In deze zaak heeft het Gerechtshof 's-Hertogenbosch op 9 november 2023 uitspraak gedaan in hoger beroep over de opheffing van het bewind dat was ingesteld over de goederen van de rechthebbende. De rechthebbende had in eerste aanleg verzocht om opheffing van het bewind, dat was ingesteld door de kantonrechter in de rechtbank Zeeland-West-Brabant op 10 november 2016, vanwege een problematische schuldensituatie. De kantonrechter had het verzoek tot opheffing afgewezen, maar de rechthebbende ging in hoger beroep.
Tijdens de mondelinge behandeling op 3 oktober 2023 heeft de rechthebbende, bijgestaan door haar advocaat mr. M.J.F. Zoeteweij, haar standpunt toegelicht. De rechthebbende stelde dat de noodzaak voor het bewind niet langer bestond, omdat zij geen schulden meer had en haar situatie was verbeterd. Ze had hulp gezocht en gekregen, onder andere door EMDR-therapie en ondersteuning van maatschappelijk werk. De bewindvoerder was niet verschenen op de zitting en had geen verweerschrift ingediend, waardoor de stellingen van de rechthebbende niet werden weersproken.

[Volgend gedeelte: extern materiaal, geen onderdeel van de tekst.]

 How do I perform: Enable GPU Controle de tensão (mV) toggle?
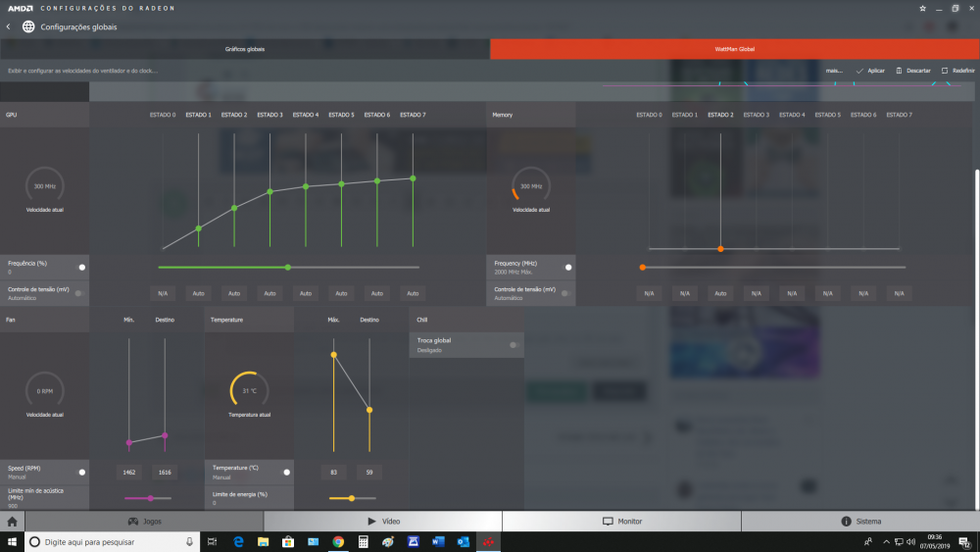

Het hof heeft op basis van de overgelegde stukken en de mondelinge behandeling geoordeeld dat de noodzaak voor het bewind niet meer bestaat. De rechthebbende heeft positieve stappen gezet in haar leven en is gemotiveerd om haar situatie verder te verbeteren. Het hof heeft daarom de beschikking van de rechtbank vernietigd en het bewind opgeheven, met ingang van 1 december 2023. Tevens is bepaald dat de bewindvoerder binnen twee maanden na de opheffing de eindrekening en -verantwoording moet afleggen aan de rechthebbende.